This work challenges the conventional assumption in backdoor attacks that trigger strength must be identical during training and inference, revealing that deliberate strength mismatch can simultaneously enhance both attack success rate (ASR) and stealthiness. To this end, we propose TITIM—the first Training-Inference Trigger Intensity Manipulation framework—which enables robust backdoor attacks via multi-intensity trigger mixing during training. Experiments on CIFAR-10 with ResNet-18 demonstrate that training with opacity ratios 0.1/1.0 boosts worst-case ASR from 10.61% to 92.77%; further, a 1.0/0.7 intensity mismatch reduces the AUC of the Scale-Up defense from 0.96 to 0.62 while preserving a high ASR of 99.65%. The method exhibits strong generalization across architectures, datasets, and domains. By decoupling trigger intensities across training and inference phases, TITIM establishes a new paradigm for backdoor attack modeling and defense evaluation.

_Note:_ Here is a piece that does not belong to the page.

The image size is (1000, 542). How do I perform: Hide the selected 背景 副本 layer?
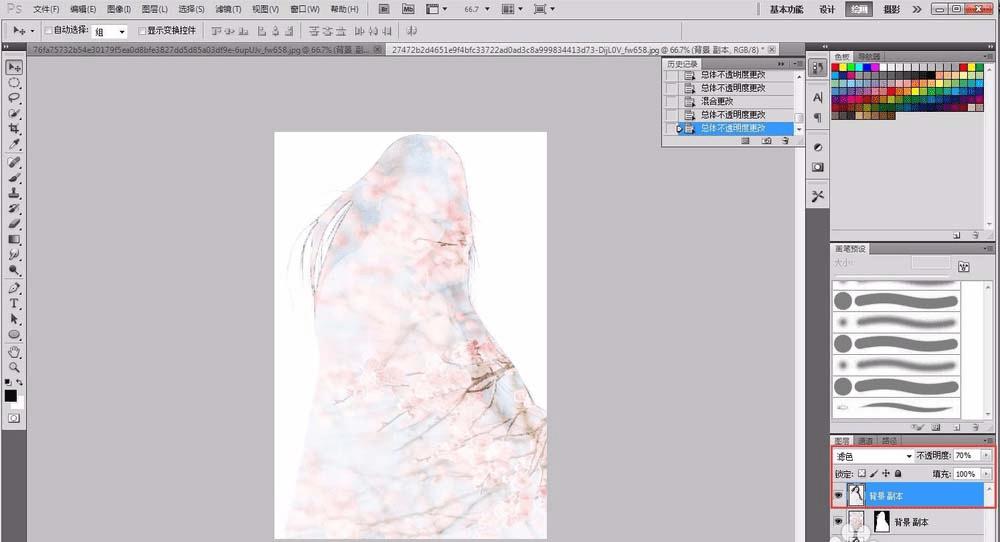click(838, 495)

Backdoor attacks typically place a specific trigger on certain training data, such that the model makes prediction errors on inputs with that trigger during inference. Despite the core role of the trigger, existing studies have commonly believed a perfect match between training-inference triggers is optimal. In this paper, for the first time, we systematically explore the training-inference trigger relation, particularly focusing on their mismatch, based on a Training-Inference Trigger Intensity Manipulation (TITIM) workflow. TITIM specifically investigates the training-inference trigger intensity, such as the size or the opacity of a trigger, and reveals new insights into trigger generalization and overfitting. These new insights challenge the above common belief by demonstrating that the training-inference trigger mismatch can facilitate attacks in two practical scenarios, posing more significant security threats than previously thought. First, when the inference trigger is fixed, using training triggers with mixed intensities leads to stronger attacks than using any single intensity. For example, on CIFAR-10 with ResNet-18, mixing training triggers with 1.0 and 0.1 opacities improves the worst-case attack success rate (ASR) (over different testing opacities) of the best single-opacity attack from 10.61% to 92.77%. Second, intentionally using certain mismatched training-inference triggers can improve the attack stealthiness, i.e., better bypassing defenses. For example, compared to the training/inference intensity of 1.0/1.0, using 1.0/0.7 decreases the area under the curve (AUC) of the Scale-Up defense from 0.96 to 0.62, while maintaining a high attack ASR (99.65% vs. 91.62%). The above new insights are validated to be generalizable across different backdoor attacks, models, datasets, tasks, and (digital/physical) domains.